At Christmastime, we like to tell stories about resilient families. The Cratchits of "A Christmas Carol," for instance, who subsist on love, hope and 15 shillings a week. The Baileys of Bedford Falls, who survive wars, bank runs and bankruptcies because they have friends, one another, and a guardian angel watching out for them. The first couple of the New Testament, who manage to cope with a supernatural pregnancy, a murderous king and the necessity of delivering a child in the bleak midwinter, half-out-of-doors and far from home.
These stories resonate in part because of how easily they could turn out differently. Not every Tiny Tim has Bob Cratchit as his father and a reformed Scrooge as his benefactor. Not every George Bailey realizes that he shouldn't jump off the bridge when things look bleakest. And not every unexpectedly expectant mother has a St. Joseph standing by her.
Millions of Americans know this all too well, because the darker possibilities the Christmas stories hint at — divorce, abandonment, childhood suffering — are realities they have to live with every day. But that unhappy knowledge isn't evenly distributed. In 21st-century America, the well-off and well-educated have the best odds of enjoying the domestic stability that the yuletide stories celebrate, while the very people who most need resilient families — the Cratchits and Baileys, the working poor and the hard-pressed middle class — are less and less likely to have them.
This domestic dissolution plays a role in a host of socioeconomic ills: stagnating blue-collar wages, weakening upward mobility, stalling high school graduation rates, even the increase in juvenile obesity and diabetes. But it isn't an issue that politicians of either party are particularly comfortable addressing. Liberals worry about seeming paternalistic and judgmental; conservatives recoil from the idea of increasing the government's role in the most intimate of spheres. Thus America has a crisis of family life, but no family policy to speak of.

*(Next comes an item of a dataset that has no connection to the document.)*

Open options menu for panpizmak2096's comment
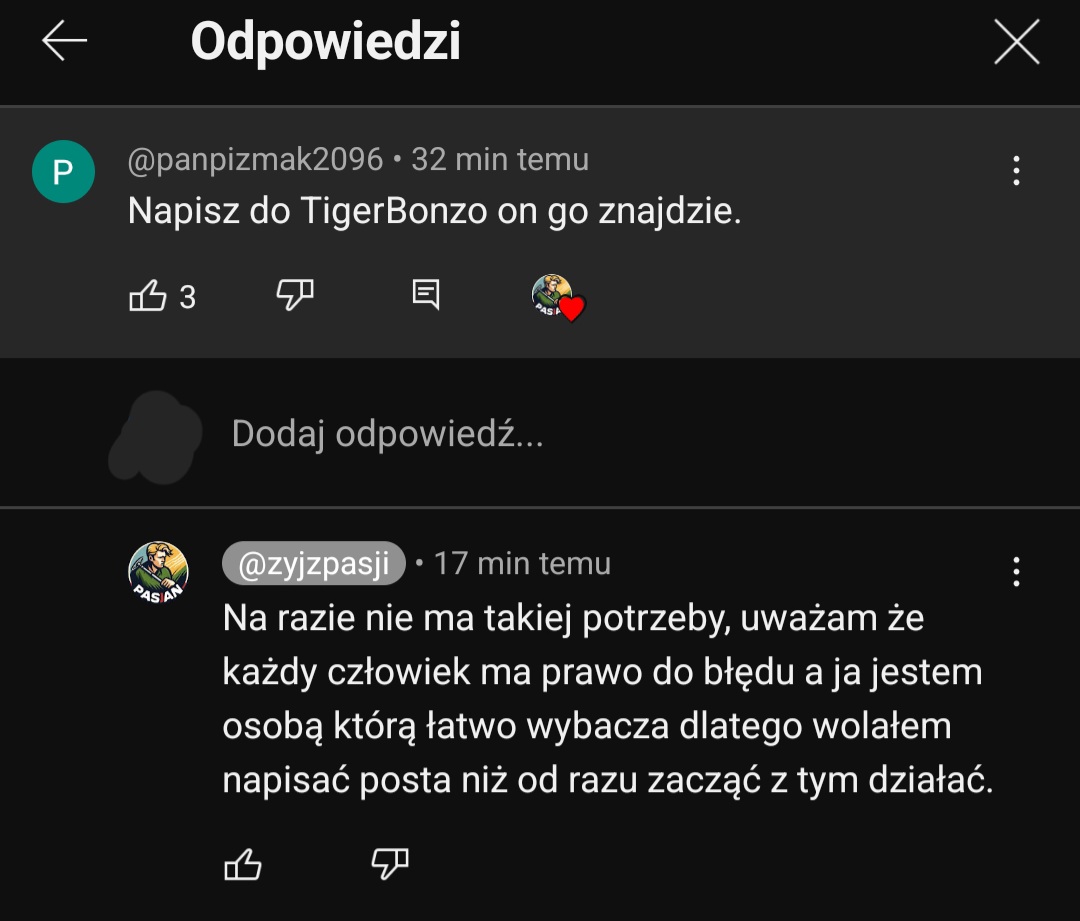1080x921 pixels. pyautogui.click(x=1016, y=171)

To some extent, the nervous politicians are right. There is no government program that can guarantee a happy childhood or a devoted spouse. (If you replaced Clarence from "It's a Wonderful Life" or the Angel Gabriel of the Gospels with a Health and Human Services bureaucrat, those stories would probably have a much grimmer ending.)
But public policy can still make a difference in the way we organize our private lives, and public institutions should be designed with existing patterns of social life in mind. Where mating and marrying are concerned, both our policies and our institutions are increasingly out of date: They're built for a world in which two-parent, single-breadwinner families were a near-universal norm, and they don't take enough account of the mass entrance of women into the work force, or the mounting economic pressures on the American family.
These pressures are strongest when children are young — the time when sustained parental attention can make the biggest difference to health, intelligence and life outcomes, but also the time when the juggling act for a two-earner (to say nothing of a single-parent) household is the most difficult and frenetic.
Not coincidentally, this is the period when many European nations have guaranteed extended parental leave: not the 12 weeks of unpaid time off in the Family and Medical Leave Act that Bill Clinton signed into law in 1993, but a more robust span that often covers the entire first year of a child's life. The attractions of this model inspired the Fox News anchor (and mother of two) Megyn Kelly, not normally a fan of government regulation, to accuse the United States of being "in the Dark Ages when it comes to maternity leave."
But there are costs to the European approach. Government-guaranteed leave often gives less financial relief to a mother or father who is already at home full time. And Europe's overall web of regulations and job protections makes the labor market more rigid and less accommodating to part-time work — which is the kind of work that mothers, especially, tend to want. (A recent survey of U.S. parents found that 58 percent of married women with children preferred part-time to full-time work, compared with 20 percent of husbands.)
A more flexible alternative, championed by the conservative writers Ramesh Ponnuru and Robert Stein, would change the way we tax families, dramatically expanding the child tax credit in order to ease the burden on parents with young children. Their proposal would leave contemporary Baileys and Cratchits with more disposable income and more options without favoring one approach to parenting over another.
Obviously, neither generous parental leave nor an expanded child tax credit is a magic bullet for the problem of family breakdown. But if Democrats were championing the first idea and Republicans were championing the second, we would at least have the beginnings of a healthy conversation about family policy, instead of the conspicuous silence that surrounds the country's biggest social crisis. And it's hard to imagine a policy debate that's better suited to the season.
Ross Douthat is a New York Times columnist.